===== Supplied material
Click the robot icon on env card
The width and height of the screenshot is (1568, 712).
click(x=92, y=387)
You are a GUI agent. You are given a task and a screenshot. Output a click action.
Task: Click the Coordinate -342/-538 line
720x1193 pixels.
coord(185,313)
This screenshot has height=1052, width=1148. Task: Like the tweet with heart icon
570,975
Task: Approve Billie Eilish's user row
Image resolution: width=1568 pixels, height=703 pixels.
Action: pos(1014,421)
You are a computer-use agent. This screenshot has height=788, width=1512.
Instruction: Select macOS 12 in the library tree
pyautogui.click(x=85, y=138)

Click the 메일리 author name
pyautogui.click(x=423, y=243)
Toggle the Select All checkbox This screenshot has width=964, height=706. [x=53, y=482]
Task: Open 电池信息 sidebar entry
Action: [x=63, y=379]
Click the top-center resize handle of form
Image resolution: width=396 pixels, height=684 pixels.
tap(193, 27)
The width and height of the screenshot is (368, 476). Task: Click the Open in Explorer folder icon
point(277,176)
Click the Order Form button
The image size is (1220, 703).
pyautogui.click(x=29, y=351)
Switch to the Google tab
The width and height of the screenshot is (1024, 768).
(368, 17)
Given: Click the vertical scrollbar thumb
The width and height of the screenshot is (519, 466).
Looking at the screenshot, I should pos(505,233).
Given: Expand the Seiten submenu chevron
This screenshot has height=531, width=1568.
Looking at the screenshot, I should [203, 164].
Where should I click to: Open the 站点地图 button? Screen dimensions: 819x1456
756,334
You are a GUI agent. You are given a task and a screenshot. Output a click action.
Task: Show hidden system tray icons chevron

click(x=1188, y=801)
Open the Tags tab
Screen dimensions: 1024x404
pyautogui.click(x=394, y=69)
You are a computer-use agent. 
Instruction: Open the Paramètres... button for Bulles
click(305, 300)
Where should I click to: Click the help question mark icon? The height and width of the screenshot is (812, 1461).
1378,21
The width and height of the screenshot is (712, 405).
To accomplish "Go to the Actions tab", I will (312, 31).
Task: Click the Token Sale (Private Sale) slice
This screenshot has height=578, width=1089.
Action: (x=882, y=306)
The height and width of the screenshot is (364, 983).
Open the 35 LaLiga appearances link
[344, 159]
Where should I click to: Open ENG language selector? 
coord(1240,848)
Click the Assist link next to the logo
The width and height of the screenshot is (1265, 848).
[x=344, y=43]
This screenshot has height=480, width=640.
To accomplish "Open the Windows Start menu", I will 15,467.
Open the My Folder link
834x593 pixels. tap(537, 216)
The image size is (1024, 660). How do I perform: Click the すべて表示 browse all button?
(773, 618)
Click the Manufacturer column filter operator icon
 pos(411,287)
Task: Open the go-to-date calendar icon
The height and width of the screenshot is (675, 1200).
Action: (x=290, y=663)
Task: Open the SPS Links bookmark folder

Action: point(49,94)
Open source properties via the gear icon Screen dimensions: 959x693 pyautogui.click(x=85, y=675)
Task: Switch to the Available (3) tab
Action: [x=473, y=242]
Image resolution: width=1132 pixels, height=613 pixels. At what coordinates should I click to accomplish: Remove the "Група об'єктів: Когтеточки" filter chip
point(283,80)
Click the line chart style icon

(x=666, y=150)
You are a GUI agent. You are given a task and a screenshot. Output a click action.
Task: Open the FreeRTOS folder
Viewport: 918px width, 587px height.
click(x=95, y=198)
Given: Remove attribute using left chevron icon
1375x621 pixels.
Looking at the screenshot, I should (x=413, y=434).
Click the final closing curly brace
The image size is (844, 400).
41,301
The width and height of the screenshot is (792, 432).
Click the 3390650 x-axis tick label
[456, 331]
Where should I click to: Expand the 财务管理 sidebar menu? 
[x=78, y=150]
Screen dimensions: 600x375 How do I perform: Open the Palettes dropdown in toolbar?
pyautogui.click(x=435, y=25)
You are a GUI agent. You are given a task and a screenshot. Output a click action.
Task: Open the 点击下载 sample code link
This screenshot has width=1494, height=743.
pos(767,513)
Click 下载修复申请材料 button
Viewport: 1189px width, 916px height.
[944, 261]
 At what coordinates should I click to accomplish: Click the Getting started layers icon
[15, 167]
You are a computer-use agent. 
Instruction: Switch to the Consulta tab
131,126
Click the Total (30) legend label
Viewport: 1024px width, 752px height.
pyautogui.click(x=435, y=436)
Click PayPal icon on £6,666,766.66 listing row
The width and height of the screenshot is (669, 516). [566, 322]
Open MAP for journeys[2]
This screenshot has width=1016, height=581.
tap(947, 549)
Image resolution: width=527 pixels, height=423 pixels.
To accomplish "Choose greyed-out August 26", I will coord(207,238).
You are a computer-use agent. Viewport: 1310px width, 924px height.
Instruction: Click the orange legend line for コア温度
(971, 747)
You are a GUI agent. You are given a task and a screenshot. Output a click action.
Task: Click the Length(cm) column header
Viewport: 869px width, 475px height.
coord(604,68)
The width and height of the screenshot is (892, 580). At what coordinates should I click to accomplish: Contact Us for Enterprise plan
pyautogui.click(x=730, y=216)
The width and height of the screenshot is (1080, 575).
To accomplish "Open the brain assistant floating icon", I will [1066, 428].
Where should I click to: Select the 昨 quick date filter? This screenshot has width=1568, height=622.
==========
What you should do: Format the lines of the material above as a JSON list of strings, one string per line, starting at the line that contains "Click the Manufacturer" and ending at the line that contains "Action: point(49,94)", inclusive. Leave out any blank lines.

Full output:
[
  "Click the Manufacturer column filter operator icon",
  " pos(411,287)",
  "Task: Open the go-to-date calendar icon",
  "The height and width of the screenshot is (675, 1200).",
  "Action: (x=290, y=663)",
  "Task: Open the SPS Links bookmark folder",
  "Action: point(49,94)"
]